Renewable Portfolio Standard
Class I renewable development in New England has grown sufficiently to meet the region's current RPS requirements. Looking forward, while the resource potential in the region remains high, particularly for wind power in northern New England, there are many uncertainties regarding the pace of renewable development. First, substantial additional transmission would be needed to deliver large additional amounts of remote wind resources. Second, the recession has made it increasingly difficult for new renewable energy resources to secure funding. Third, federal budgetary issues have compounded the perennial uncertainty regarding the future of federal production tax credits, after the current ones are set to expire at the end of 2012.
Under the base case, DEEP projects that the region will be short of Class I requirements starting in 2018, with Connecticut paying high REC prices, penalty payments for REC shortfalls, and part of new regional transmission costs as a consequence. Under the base case, compliance with the Class I RPS would reach a cost of $445 million annually by 2022.

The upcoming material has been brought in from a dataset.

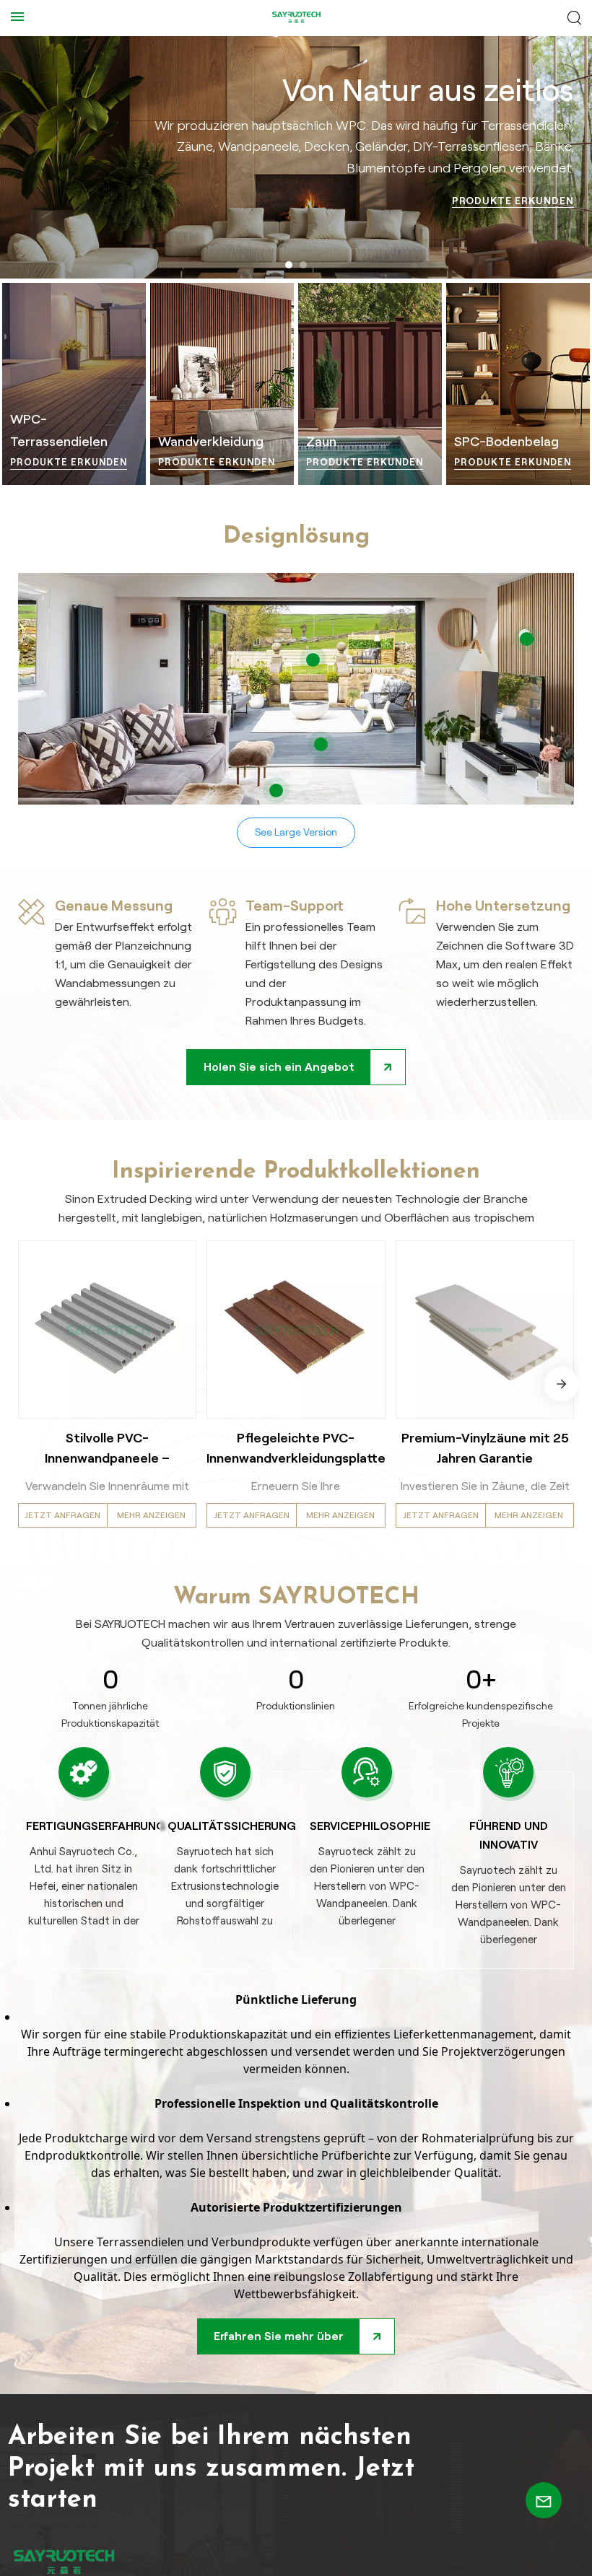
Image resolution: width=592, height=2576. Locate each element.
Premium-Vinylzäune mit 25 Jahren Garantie (485, 1448)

The plan analyzes making no changes to existing Class I RPS requirements versus expanding the definition of Class I resources to include savings from energy efficiency programs. It compares two alternative scenarios under the first option, one with a larger shortfall in RPS compliance combined with larger penalty payments and a second where the RPS is met by making multi-state investments in transmission to support the development of a significant amount of wind power in northern New England.
Alternatively, the plan considers modifying the definition of Class I resources to allow electric companies and competitive suppliers to meet up to one quarter of their RPS obligations by saving energy under expanded efficiency programs. The plan finds that doing this would save consumers $152 million annually by 2022 compared to the expanded energy efficiency scenario. These savings result from reducing the quantity of Class I RECs purchased and penalty payments made and by reducing the Class I REC price. The plan also suggests that Class I resources could be expanded to include large scale hydroelectric facilities, but does not analyze this option.

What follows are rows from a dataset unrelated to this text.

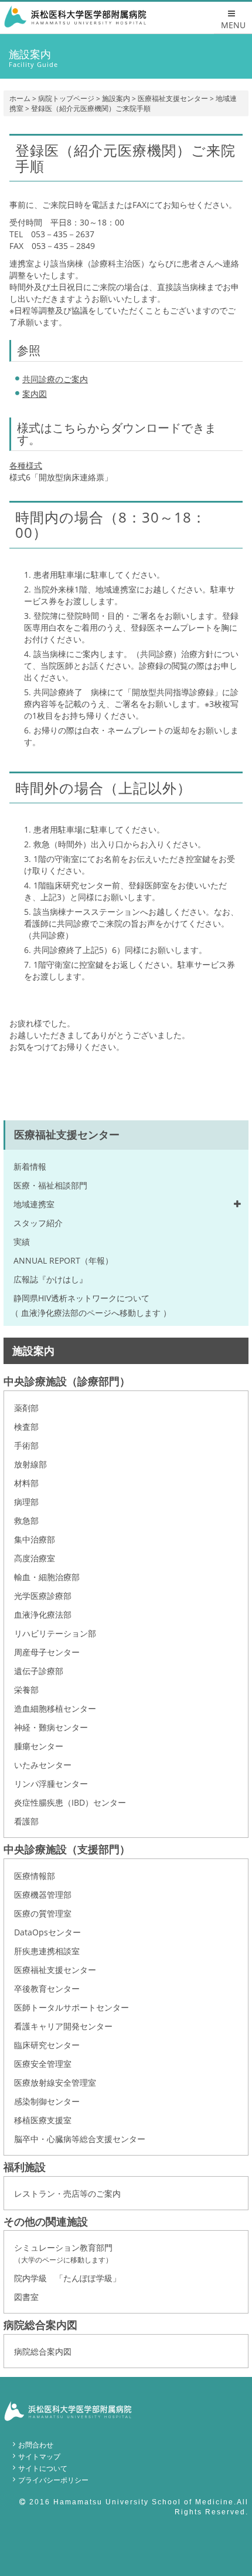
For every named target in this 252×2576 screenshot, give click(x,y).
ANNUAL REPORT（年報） (63, 1260)
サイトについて (42, 2468)
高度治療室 (34, 1558)
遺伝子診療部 (38, 1670)
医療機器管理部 (42, 1894)
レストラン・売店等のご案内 (67, 2193)
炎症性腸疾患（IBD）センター (70, 1802)
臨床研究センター (47, 2044)
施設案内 (116, 98)
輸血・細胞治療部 (47, 1576)
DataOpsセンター (47, 1932)
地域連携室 (34, 1204)
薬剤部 (26, 1407)
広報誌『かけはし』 (50, 1279)
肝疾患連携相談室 (47, 1951)
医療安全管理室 (42, 2063)
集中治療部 (34, 1539)
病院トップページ (66, 98)
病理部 (26, 1501)
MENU (233, 25)
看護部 (26, 1821)
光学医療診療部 (42, 1595)
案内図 (34, 393)
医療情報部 (34, 1875)
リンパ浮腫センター (51, 1783)
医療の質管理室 (42, 1913)
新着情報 (29, 1166)
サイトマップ (39, 2456)
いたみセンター (42, 1764)
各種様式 (25, 465)
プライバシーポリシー (53, 2480)
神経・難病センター (51, 1727)
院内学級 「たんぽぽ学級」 (67, 2278)
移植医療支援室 (42, 2120)
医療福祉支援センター (173, 98)
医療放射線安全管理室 (55, 2082)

New Fossil Fuel Generation
Another scenario examines the value to Connecticut consumers of building a new generation plant before it would have been developed by private developers and having the electric companies buy the power the plant produces. To analyze this scenario, the plan analyzes the development of a new 656 MW gas-fired combined-cycle plant in Connecticut in 2017, at an “overnight” cost of $929/kilowatt (in 2012 dollars). This cost does not include the cost of interest during the plant's construction.

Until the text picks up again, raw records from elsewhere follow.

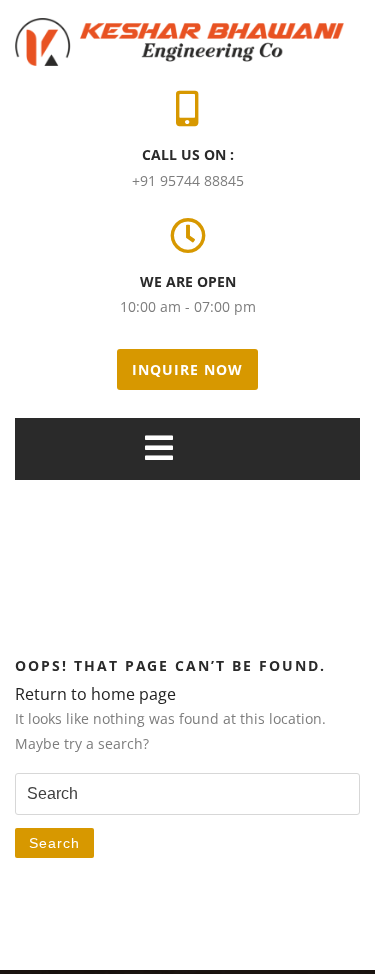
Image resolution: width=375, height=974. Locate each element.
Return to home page (95, 694)
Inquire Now (187, 369)
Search (54, 843)
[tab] (159, 448)
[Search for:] (187, 794)
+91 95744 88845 (188, 180)
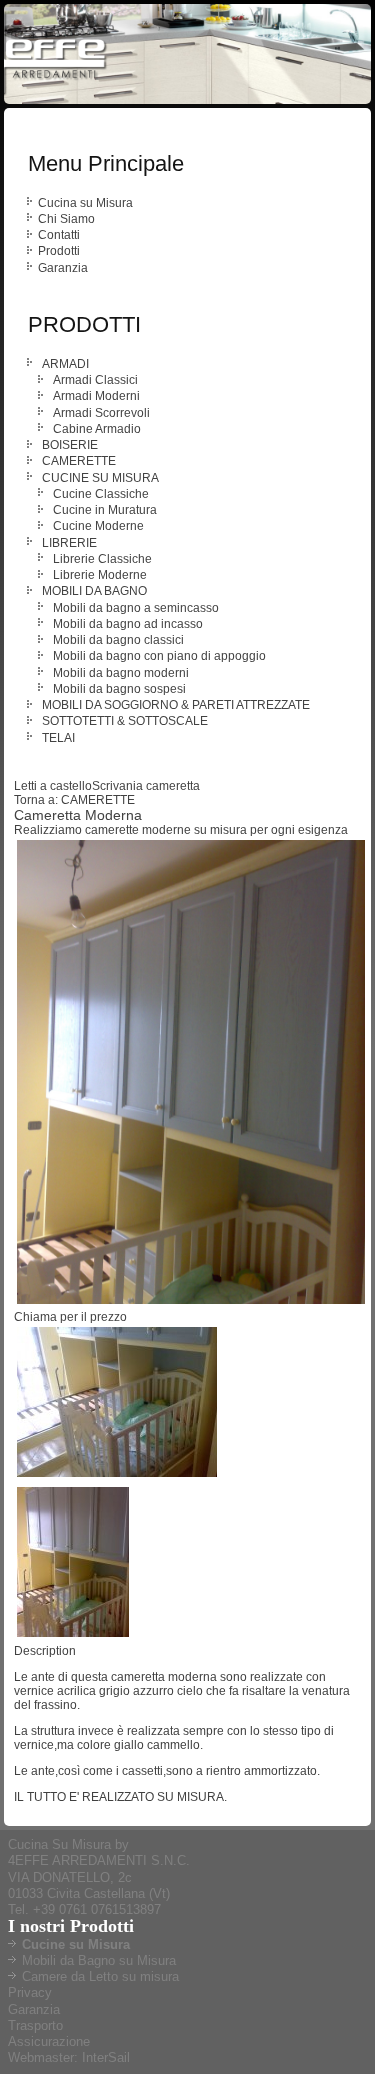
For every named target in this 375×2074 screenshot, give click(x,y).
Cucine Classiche (101, 494)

The plan finds that the plant's cost would exceed its benefits in most scenarios. It finds greater economic value in waiting to build the plant until 2020, closer to when New England (although not Connecticut in particular) is likely to need new generation.
The plan concludes with assessments of emerging technologies that may provide attractive options in the coming decade and beyond, even if they are not yet mature enough to play a major role in the current market. The technologies covered are: plug-in electric vehicles, advanced metering infrastructure, energy storage, advanced waste-to-energy, geothermal energy, and microgrids.
Among other things, the plan recommends that the state:
1. adopt a proactive approach to the deployment of plug-in electric vehicles and address near-term localized impacts,
2. monitor progress in establishing universal industry advanced metering standards and protocols, and
3. evaluate specific meter technology proposals.